Percobaan buffer dan kapasitas buffer ini bermanfaat dalam bidang
farmasi. Dalam bidang farmasi, buffer banyak digunakan pada medical care dan
pembuatan obat-obatan. Contoh yang lazim menggunakan buffer adalah seperti
dalam menetralkan darah atau biasanya pada kasus keracunan. Selain itu dalam
pembuatan obat-obatan, banyak zat aktif yang harus berada dalam keadaan pH
stabil dan juga berguna dalam menentukan pH suatu obat yang bersifat asam
ataupun basa.
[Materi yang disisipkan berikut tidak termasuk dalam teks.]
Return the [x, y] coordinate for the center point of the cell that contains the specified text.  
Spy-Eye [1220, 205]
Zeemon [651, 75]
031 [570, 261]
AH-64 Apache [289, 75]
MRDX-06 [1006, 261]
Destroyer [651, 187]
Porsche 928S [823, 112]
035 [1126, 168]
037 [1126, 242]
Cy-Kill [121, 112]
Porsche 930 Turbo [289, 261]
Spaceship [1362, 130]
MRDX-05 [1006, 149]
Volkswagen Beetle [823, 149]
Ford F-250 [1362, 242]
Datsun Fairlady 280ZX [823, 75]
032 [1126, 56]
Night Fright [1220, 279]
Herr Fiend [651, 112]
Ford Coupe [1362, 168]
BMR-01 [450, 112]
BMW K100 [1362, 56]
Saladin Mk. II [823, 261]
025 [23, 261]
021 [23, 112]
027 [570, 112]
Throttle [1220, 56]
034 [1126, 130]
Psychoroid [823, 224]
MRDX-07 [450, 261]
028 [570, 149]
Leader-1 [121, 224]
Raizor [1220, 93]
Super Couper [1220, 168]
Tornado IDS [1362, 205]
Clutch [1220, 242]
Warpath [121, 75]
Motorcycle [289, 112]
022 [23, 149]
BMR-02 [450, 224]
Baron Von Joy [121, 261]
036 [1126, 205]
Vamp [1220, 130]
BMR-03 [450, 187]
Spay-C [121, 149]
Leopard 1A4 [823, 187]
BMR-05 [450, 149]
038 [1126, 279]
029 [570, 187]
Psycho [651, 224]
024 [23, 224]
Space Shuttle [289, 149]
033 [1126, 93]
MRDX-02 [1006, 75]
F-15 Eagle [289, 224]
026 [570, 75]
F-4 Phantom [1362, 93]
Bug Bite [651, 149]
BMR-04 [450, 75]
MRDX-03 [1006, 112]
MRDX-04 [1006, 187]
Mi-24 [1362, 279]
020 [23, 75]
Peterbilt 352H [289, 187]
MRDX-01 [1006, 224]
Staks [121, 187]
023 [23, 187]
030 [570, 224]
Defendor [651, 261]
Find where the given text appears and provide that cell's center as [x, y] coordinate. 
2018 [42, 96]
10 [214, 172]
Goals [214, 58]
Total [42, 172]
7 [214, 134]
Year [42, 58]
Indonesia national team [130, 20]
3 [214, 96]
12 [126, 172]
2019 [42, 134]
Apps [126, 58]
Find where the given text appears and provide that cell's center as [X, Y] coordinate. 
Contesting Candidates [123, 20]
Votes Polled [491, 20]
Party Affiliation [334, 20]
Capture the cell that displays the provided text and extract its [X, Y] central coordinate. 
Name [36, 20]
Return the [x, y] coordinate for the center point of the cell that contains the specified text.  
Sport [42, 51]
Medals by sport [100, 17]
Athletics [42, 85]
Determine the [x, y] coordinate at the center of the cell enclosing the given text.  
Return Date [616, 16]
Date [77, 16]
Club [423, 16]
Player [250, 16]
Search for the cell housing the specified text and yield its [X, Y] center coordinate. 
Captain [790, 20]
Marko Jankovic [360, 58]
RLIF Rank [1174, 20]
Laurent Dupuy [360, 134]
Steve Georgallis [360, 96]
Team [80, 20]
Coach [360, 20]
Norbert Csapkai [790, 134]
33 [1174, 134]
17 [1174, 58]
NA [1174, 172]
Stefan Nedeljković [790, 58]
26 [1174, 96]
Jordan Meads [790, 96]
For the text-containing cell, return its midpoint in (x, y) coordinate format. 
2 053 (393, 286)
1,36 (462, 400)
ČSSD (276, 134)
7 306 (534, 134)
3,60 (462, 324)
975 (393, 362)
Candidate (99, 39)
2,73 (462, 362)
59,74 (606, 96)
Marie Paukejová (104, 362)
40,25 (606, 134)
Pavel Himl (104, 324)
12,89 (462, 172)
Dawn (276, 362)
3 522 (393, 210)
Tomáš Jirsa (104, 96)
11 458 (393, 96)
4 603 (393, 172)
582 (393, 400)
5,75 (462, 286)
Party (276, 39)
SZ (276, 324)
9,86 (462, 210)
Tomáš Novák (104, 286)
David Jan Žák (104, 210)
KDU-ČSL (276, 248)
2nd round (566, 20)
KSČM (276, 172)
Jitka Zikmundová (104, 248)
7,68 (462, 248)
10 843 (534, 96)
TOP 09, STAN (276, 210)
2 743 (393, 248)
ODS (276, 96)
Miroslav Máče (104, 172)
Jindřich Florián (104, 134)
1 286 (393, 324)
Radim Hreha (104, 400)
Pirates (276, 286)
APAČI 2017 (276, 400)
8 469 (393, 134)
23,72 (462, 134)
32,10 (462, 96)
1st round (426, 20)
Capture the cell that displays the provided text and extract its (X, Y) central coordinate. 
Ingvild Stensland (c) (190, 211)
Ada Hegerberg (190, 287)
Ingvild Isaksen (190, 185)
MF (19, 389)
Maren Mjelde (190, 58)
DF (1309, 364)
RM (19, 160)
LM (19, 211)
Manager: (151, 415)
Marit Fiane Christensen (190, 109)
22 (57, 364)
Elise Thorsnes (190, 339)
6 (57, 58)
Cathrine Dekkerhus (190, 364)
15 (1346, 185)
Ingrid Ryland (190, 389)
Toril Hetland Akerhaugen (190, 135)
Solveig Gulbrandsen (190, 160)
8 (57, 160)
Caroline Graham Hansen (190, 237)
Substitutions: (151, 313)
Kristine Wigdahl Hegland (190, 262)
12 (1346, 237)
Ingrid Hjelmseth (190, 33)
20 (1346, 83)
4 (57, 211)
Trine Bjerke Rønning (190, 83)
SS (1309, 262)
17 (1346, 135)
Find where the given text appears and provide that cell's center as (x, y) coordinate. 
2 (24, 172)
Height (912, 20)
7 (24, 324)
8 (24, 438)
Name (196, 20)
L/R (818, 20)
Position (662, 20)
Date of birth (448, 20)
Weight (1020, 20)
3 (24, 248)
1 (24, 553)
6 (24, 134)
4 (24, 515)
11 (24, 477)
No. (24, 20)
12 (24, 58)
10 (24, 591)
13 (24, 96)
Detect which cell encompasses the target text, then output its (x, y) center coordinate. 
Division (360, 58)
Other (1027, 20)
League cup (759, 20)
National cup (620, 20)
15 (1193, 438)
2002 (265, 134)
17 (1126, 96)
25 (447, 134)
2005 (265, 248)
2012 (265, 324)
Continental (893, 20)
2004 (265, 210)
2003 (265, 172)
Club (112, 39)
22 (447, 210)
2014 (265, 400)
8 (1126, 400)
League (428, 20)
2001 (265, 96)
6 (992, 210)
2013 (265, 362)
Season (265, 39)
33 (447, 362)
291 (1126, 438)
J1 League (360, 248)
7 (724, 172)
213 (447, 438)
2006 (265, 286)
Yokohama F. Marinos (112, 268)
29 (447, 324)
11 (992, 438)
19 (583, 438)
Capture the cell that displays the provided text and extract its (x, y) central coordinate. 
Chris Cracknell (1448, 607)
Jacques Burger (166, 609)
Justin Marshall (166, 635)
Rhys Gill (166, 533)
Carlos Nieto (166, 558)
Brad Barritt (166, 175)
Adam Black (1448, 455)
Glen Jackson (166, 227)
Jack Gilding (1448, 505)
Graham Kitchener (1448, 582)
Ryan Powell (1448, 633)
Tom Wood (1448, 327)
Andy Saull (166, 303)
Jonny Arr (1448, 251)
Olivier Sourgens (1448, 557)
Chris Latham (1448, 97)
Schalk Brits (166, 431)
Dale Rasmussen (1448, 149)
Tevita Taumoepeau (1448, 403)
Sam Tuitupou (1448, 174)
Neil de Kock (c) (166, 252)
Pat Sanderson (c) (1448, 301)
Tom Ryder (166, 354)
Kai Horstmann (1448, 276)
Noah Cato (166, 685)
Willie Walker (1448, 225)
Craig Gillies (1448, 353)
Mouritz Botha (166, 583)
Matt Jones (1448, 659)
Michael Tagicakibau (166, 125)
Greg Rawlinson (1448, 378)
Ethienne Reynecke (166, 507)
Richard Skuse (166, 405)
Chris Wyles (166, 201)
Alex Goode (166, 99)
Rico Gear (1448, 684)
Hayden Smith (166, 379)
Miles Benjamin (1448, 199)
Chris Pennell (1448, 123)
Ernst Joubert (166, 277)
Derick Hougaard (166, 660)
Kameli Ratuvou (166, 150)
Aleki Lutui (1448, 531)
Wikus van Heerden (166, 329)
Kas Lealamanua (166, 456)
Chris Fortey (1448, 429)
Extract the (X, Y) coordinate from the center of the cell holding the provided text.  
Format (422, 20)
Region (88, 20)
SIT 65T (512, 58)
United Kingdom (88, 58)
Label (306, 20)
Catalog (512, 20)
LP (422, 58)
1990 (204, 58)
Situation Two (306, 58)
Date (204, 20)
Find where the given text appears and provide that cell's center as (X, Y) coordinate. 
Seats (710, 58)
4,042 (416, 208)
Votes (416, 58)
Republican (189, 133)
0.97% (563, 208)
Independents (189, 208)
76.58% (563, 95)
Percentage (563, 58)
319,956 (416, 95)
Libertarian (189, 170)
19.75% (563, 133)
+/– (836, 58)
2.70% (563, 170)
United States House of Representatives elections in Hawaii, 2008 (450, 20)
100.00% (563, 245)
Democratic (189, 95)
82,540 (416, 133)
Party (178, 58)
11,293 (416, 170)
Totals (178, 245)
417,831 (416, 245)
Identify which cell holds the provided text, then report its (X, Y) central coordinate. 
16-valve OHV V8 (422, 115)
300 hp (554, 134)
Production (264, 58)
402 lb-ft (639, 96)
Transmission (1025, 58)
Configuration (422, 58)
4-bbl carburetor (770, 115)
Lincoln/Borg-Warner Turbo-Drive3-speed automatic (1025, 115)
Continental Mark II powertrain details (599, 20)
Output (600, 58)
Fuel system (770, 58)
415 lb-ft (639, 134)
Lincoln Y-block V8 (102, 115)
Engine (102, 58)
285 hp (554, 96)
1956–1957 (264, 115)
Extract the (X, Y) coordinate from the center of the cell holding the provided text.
Misalnya untuk obat-obat sakit maag. Oleh karena itu, titrasi
sangatlah penting dalam bidang farmasi.

G. KESIMPULAN
Berdasarkan percobaan yang telah dilakukan dapat disimpulkan bahwa
buffer dapat dibuat dengan mencampurkan sejumlah larutan asam lemah dengan
basa konjugasinya atau mencampurkan larutan basa lemah dengan basa
konjugasinya, dengan pengukuran pH larutan menggunakan pH meter atau kertas
pH. Penentuan kapasitas buffer dilakukan untuk menunjukkan kekuatan larutan
dalam mempertahankan pH. Pada percobaan ini didapatkan kapasitas buffer
untuk pH 3 sebesar 4,14 g.Eq/L, untuk pH 4 sebesar 0,5 g.Eq/L, dan untuk pH 5
sebesar 0,2 g.Eq/L.

DAFTAR PUSTAKA
Cairns, D. 2008. Intisari Kimia Farmasi Edisi 2. EGC. Jakarta.
Darsono, L., 2002, Diagnosis dan Terapi Intoksikasi Salisilat dan Parasetamol, JKM,
Vol.2 (1).

Iswanto,A. H., 2011, Keasaman dan Kapasitas Penyangga Beberapa Jenis Kayu
Tropis, Jurnal Ilmu dan Teknologi Hasil Hutan,Vol.4 (1).
Padmono, D., 2007 Kemampuan Alkalinitas Kapasitas Penyanggan (Buffer
Capacity) dalam Sistem Anaerobik Fixed Bed, J. Tek.Ling, Vol.8 (2).
Sudiarta I W. dan Emmy S., 2011, Biosorpsi Cr(III) Pada Biosorben Serat Sabut
Kelapa Teraktivasi Sodium Hidroksida (NaOH), JURNAL KIMIA, Vol.5 (2).
Sukmaria., 1990, Kimia Kedokteran, Edisi 2, Bina Rupa Aksara, Jakarta.